Dizem que os jovens não gostam de ler. Mas como
poderiam amar a leitura se não houvesse alguém que lesse para eles? Aprende-se
o prazer da leitura da mesma forma como se aprende o prazer da música: ouvindo.
A leitura da professora era música para nós.
A professora lia e nós nos sentíamos magicamente
transportados para um mundo maravilhoso, cheio de entidades encantadas. O
silêncio era total. E era uma tristeza quando a professora fechava o livro.
"O Saci", "Viagem ao Céu", "Caçadas de Pedrinho",
"Reinações de Narizinho". Esses eram os nomes de algumas das músicas
que ela interpretava. E o nome do compositor era Monteiro Lobato.
Mas agora as autoridades especializadas em descobrir
as ideologias escondidas no vão das palavras descobriram que, por detrás das
palavras inocentes, havia palavras que não podiam ser ditas. Monteiro Lobato
ensina racismo. E apresentam como prova as coisas que ele dizia da negra Tia
Anastácia...
A descoberta exigia providências. Era preciso proibir
as palavras racistas. Monteiro Lobato não mais pode frequentar as escolas...
Assustei-me. Senti-me ameaçado. Fiquei com medo de que
me descobrissem racista também. Tantas palavras proibidas eu já disse.
É preciso explicar. Naqueles tempos, tempos ainda com
cheiro da escravidão, havia um costume... As famílias negras pobres com muitos
filhos, sem recursos para sustentá-los, ofereciam às famílias abastadas,
brancas, para serem criados e para trabalhar. Assim era a vida. Foi assim na
minha casa. Veio morar conosco uma meninota de uns dez anos, a Astolfina,
apelidada de Tofa. Escrevi sobre ela no meu livro de memórias "O Velho que
Acordou Menino". Cuidou de mim, dos meus irmãos, e morou conosco até se
casar. Acontece que, ao contar sobre ela, eu usei uma palavra que fazia parte
daquele mundo: "crioulinha". Era assim que se falava porque essa era
a palavra que fazia parte daquele mundo. Imaginem que, obediente à "linguagem
politicamente correta", eu, hoje, tivesse escrito no meu livro "uma
jovem de ascendência afro"... Não. Esse não era o mundo em que a Astolfina
viveu.
As palavras são a carne do mundo. Não podem ser
substituídas por outras, ainda que mais verdadeiras, ainda que sinônimas. É
preciso dizê-las como foram ditas para que o mundo que foi fique vivo
novamente. A história se faz com palavras que faziam parte da vida. Aí, então,
se pode explicar, como nota de rodapé: "Era assim. Não é mais...".

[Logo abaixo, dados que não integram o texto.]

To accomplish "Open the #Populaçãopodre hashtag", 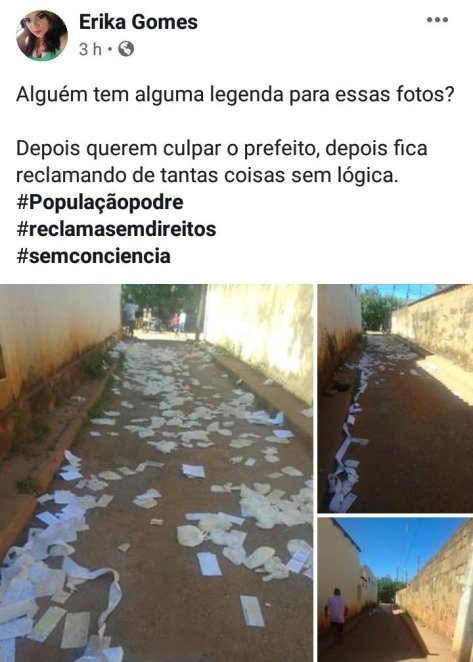I will click(100, 202).
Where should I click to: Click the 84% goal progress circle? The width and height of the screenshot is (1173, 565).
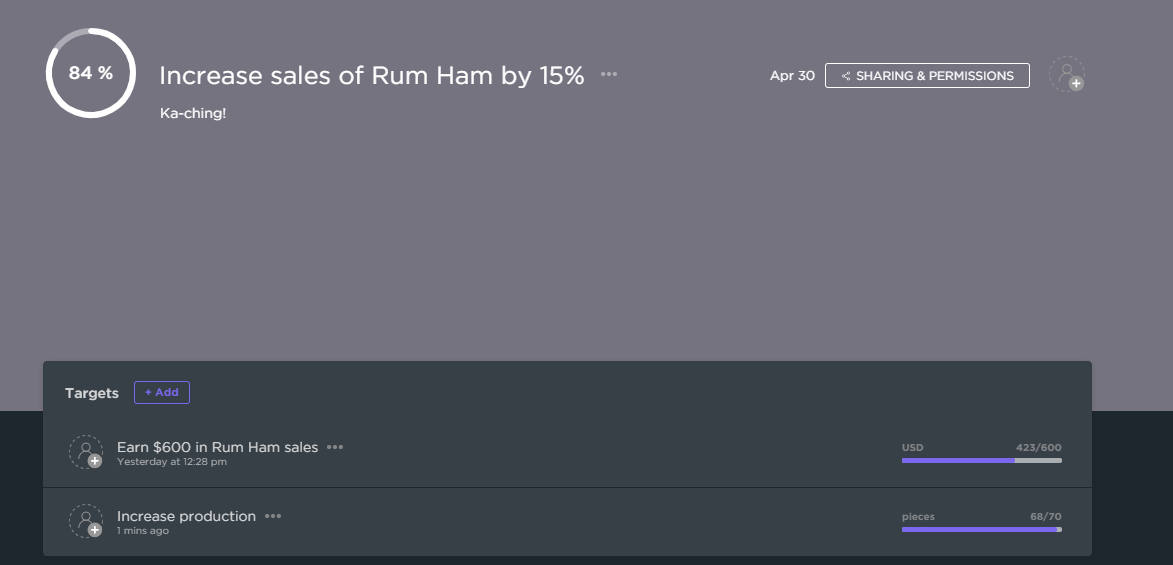pos(90,73)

Estou com medo de que as ditas autoridades descubram
que usei a palavra racista "crioulinha" para me referir àquilo que,
hoje, seria "uma jovem de ascendência afro".
Estou, assim, tomando minhas providências. Para que
não coloquem meu livro no "Índex" vou apagar a palavra
"crioulinha" do texto e, sempre que precisar me referir à Tofa, direi
que ela era uma governanta suíça e ruiva, uniformizada de branco e touca, para
evitar que fios de cabelo caíssem na comida... Assim, meu livro purificado do
racismo poderá frequentar as escolas...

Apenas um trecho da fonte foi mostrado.